Entgleitet Ferdinand also zusehends den Zwängen der Koordination, der Politik, zudem der hetero- und homosexuellen Erotik, so auch denen der Kommunikation, wenn auch nicht immer ohne eine gewisse Komik, die bisweilen dann doch das Maß souveränen sprachlichen Sich-Entziehens übersteigt. Sätze zumindest wie: „Der Kaiser, träumerisch herumwandernd, an den Puscheln seines Schlafrocks spielend: ‚Es nimmt alles so guten Verlauf. Wenn ich nur wüßte, wovon Ihr redet.‘“, oder: „Was war das? Bald den besiegen, bald den besiegen. Jetzt wieder den Friedland. Jeder will die Macht haben.“ Solche Formulierungen lassen unschön an jenen kaiserlichen Unhold des Ersten Weltkriegs, an Franz Josef, denken, der angesichts einer Kochkunstausstellung vor einem Aquarium – so zitiert ihn Karl Kraus in seinen „Letzten Tagen der Menschheit“ – zu sagen wusste: „Ah, Goldfische. Die schwimmen ja wie natürlich.“ Mag sein, dass Döblin fortschreitende Souveränität bisweilen mit fortschreitender Senilität verwechselt hat.

Dennoch: Um Ferdinands Weg in die souveräne Existenz ganz deutlich werden zu lassen, schreibt Döblin seinen Souverän schließlich aus der Machtzentrale selbst heraus. Er lässt ihn wie einen neuen King Lear zunächst sozial absteigen zu den Fechtbrüdern und Zahnbrechern, er lässt ihn physisch ausmagern und einkerkern, ihn psychisch halluzinieren und ihn sprachlich schließlich ganz in präverbale Reaktionen sich zurückziehen. Eingebettet in die liquide gewordenen Massen, projektiert Döblin mit Ferdinand kein neues imperativ-soziales Ordnungskonzept, sondern eine affirmierte psychische Deregulation, einen lustvollen Selbstverlust, der endlich die Angst vor der tausendfüßigen Entmächtigung selber verliert, dafür aber ein eigentümliches Zwischenreich gewinnt: einen seltsamen Dschungel im schwarzen Herzen Europas. Da haust ein struppiges Wesen, das, wie später die surrealistischen Fantasien von Stiermensch und Kentaur, die Grenzen zwischen Humanum und Animal verschwimmen und den Tod, der nicht der Tod der Schlachtfelder ist, als orgiastische Vereinigung erscheinen lässt.

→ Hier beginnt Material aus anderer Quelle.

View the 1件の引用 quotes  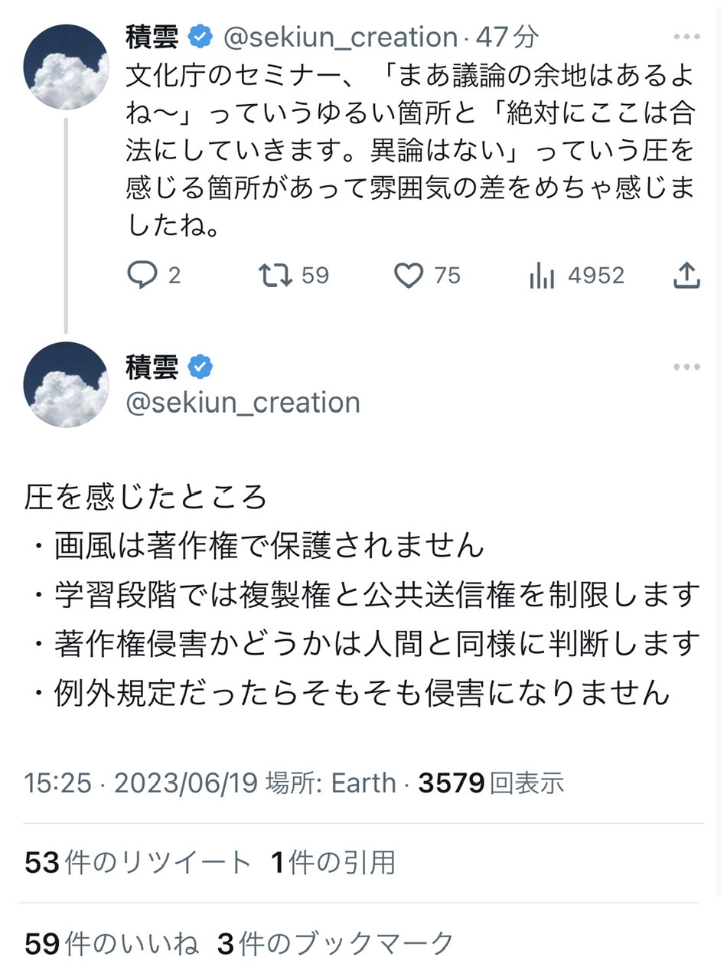pos(334,863)
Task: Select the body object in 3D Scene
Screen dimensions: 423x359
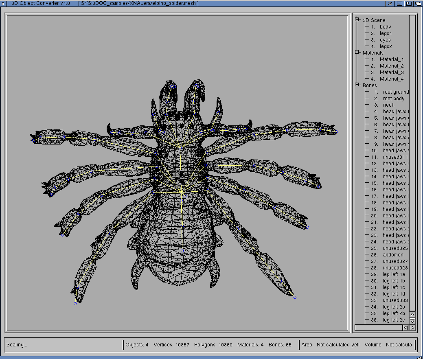Action: pyautogui.click(x=385, y=27)
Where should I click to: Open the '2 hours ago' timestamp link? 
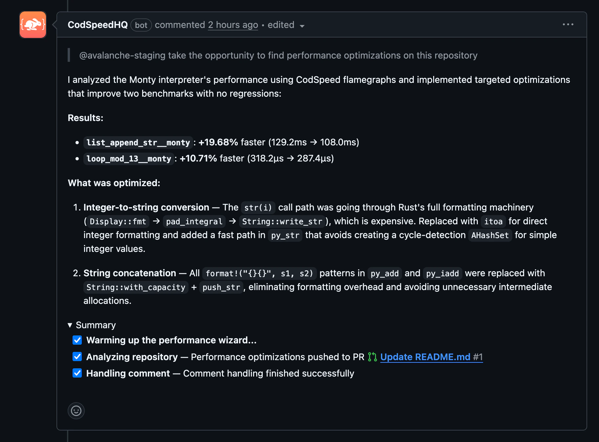(x=233, y=25)
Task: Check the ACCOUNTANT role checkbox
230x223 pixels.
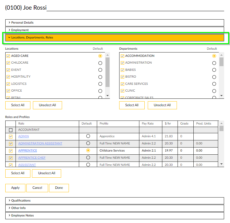Action: [x=11, y=130]
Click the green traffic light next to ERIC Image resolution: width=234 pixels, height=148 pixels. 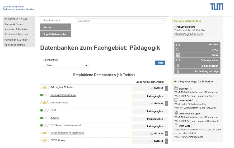(x=41, y=110)
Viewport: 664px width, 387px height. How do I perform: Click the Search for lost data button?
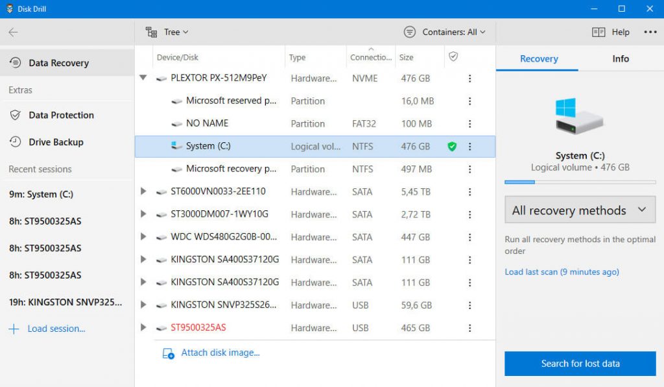tap(579, 364)
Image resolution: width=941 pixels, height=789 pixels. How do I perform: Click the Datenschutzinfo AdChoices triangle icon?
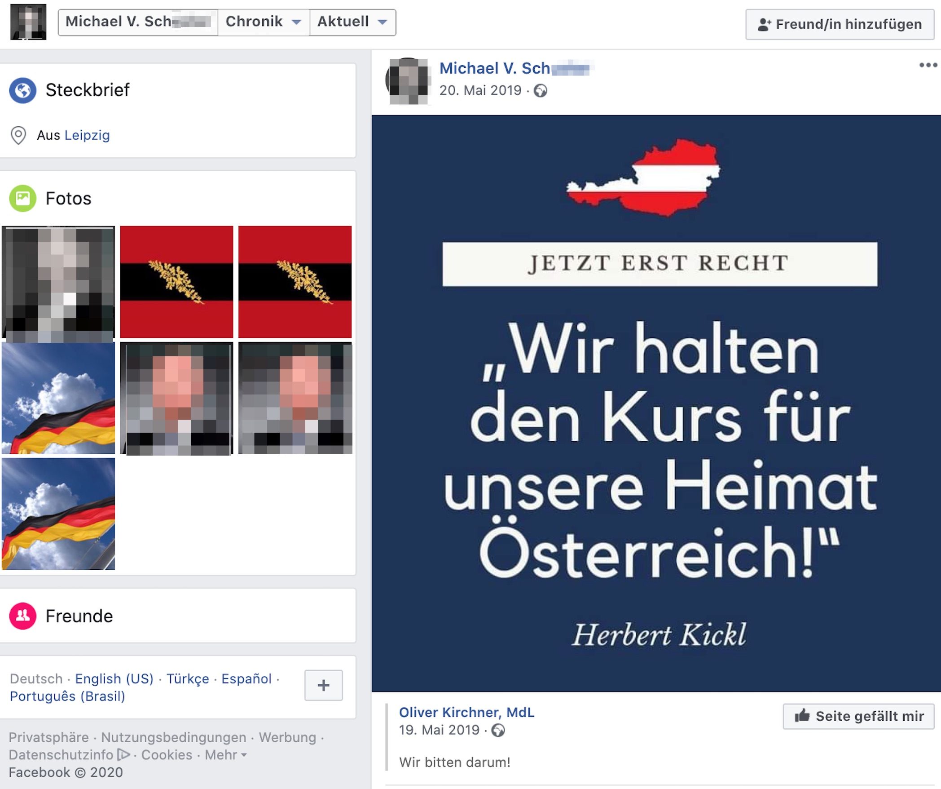(123, 754)
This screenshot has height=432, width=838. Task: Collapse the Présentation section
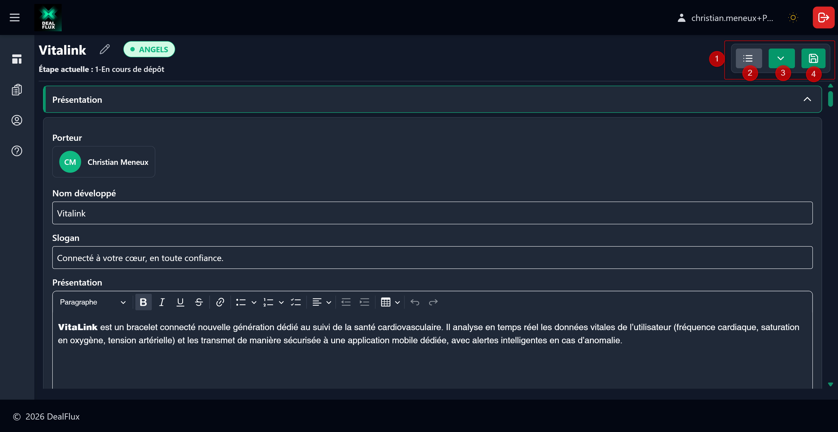[x=807, y=99]
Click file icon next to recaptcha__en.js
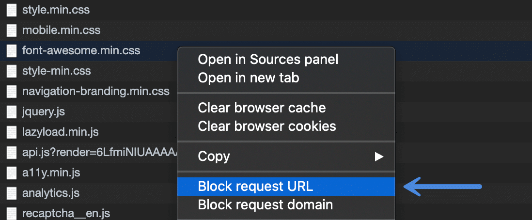This screenshot has width=532, height=220. [12, 213]
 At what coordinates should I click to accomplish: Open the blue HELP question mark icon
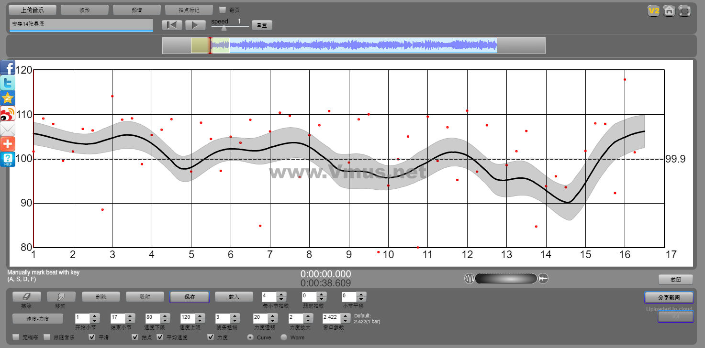pyautogui.click(x=8, y=159)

Weist also Wallenstein voraus auf die politischen Infernalen der 1930er-Jahre, so Ferdinand auf die ästhetisch abtrünnigen Surrealen, die das stählerne Gehäuse des disziplinär erhärteten Subjekts auf den geheimnisvollen Inseln innerer Deregulierung um seine Macht bringen wollen. Michel Leiris vermerkt 1929 in seiner Rezension „L’ile magique“ über W. B. Seabrook und sein erstaunliches Buch „Geheimnisvolles Haiti“: „Er sieht vor allem das intensive Begehren, das jeder Mensch haben sollte, seine Grenzen zu durchbrechen, auch auf die Gefahr hin, mit den Tieren, den Pflanzen, den Mineralien zu verschmelzen, im großen Schatten des Außen zu versinken, das wirklicher und lebendiger ist als er.“ Spült es also Wallenstein nach Berlin und Nürnberg, so landet Ferdinand schlussendlich auf Haiti. Aufgebrochen aber sind beide von Verdun aus.

Anmerkung der Redaktion: Der Vortrag wurde am 19. Juni 2009 im Rahmen des Internationalen Alfred-Döblin-Kolloquiums in Saarbrücken gehalten. Die ausgearbeitete und erweiterte Druckfassung findet sich in dem Kongressband:

Ralf Georg Bogner (Hg.): Internationales Alfred-Döblin-Kolloquium Saarbrücken 2009. Im Banne von Verdun. Literatur und Publizistik im deutschen Südwesten zum Ersten Weltkrieg von Alfred Döblin und seinen Zeitgenossen. Bern 2010: Peter Lang.

Ralf Bogner sei für die Zustimmung zur Publikation herzlich gedankt.